While looking for summer birds on the prairie, I surprised a swift fox that was stalking young black-tailed prairie dogs in one of the Chico Basin Ranch’s expanding prairie dog towns. Although the small fox was startled by my presence, it continued to stalk the prairie dogs for a couple of minutes before it circled back, probably to its den site.
Swift fox is a prime indicator of prairie health. Colorado and New Mexico are the current center of the swift fox range and Chico Basin Ranch provides ideal habitat for them.
At four pounds it is our smallest native fox. As the name implies, its impressive running speed, averaging 31 mph, enables it to run to both escape predators and to catch its prey. It is a nocturnal species but in May, June and July they can sometimes be seen during the day, likely because they may have as many as five young to feed.

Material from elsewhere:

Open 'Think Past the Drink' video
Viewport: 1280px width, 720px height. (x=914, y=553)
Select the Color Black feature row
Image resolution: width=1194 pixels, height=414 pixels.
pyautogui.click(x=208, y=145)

Swift foxes dig a den that can be as deep as 10 feet and the den usually has four entrances enabling the foxes to avoid predators.
Their diet is quite varied and includes small mammals such as rabbits and rodents, prairie dogs, insects, birds, eggs, amphibians, reptiles and they will even hunt for fish if their den is near water. They eat berries and also scavenge so their varied diet enables them to hunt relatively close to their den site. Swift foxes are closely related to kit foxes in California but genetic studies show them to be unique species.
Swift fox is a Great Plains species and loss of habitat,such as conversion of prairie grasslands to agriculture and the historic poisoning of coyotes and prairie dogs caused a 60 percent decline in their population, especially in Canada. A recent reintroduction program in Canada has had limited success. However, in Montana and the western portions of the Dakotas where swift foxes were locally extinct for a century, a reintroduction program, mostly on Native American lands, has been successful.
During summer months you might get lucky and see one like I did.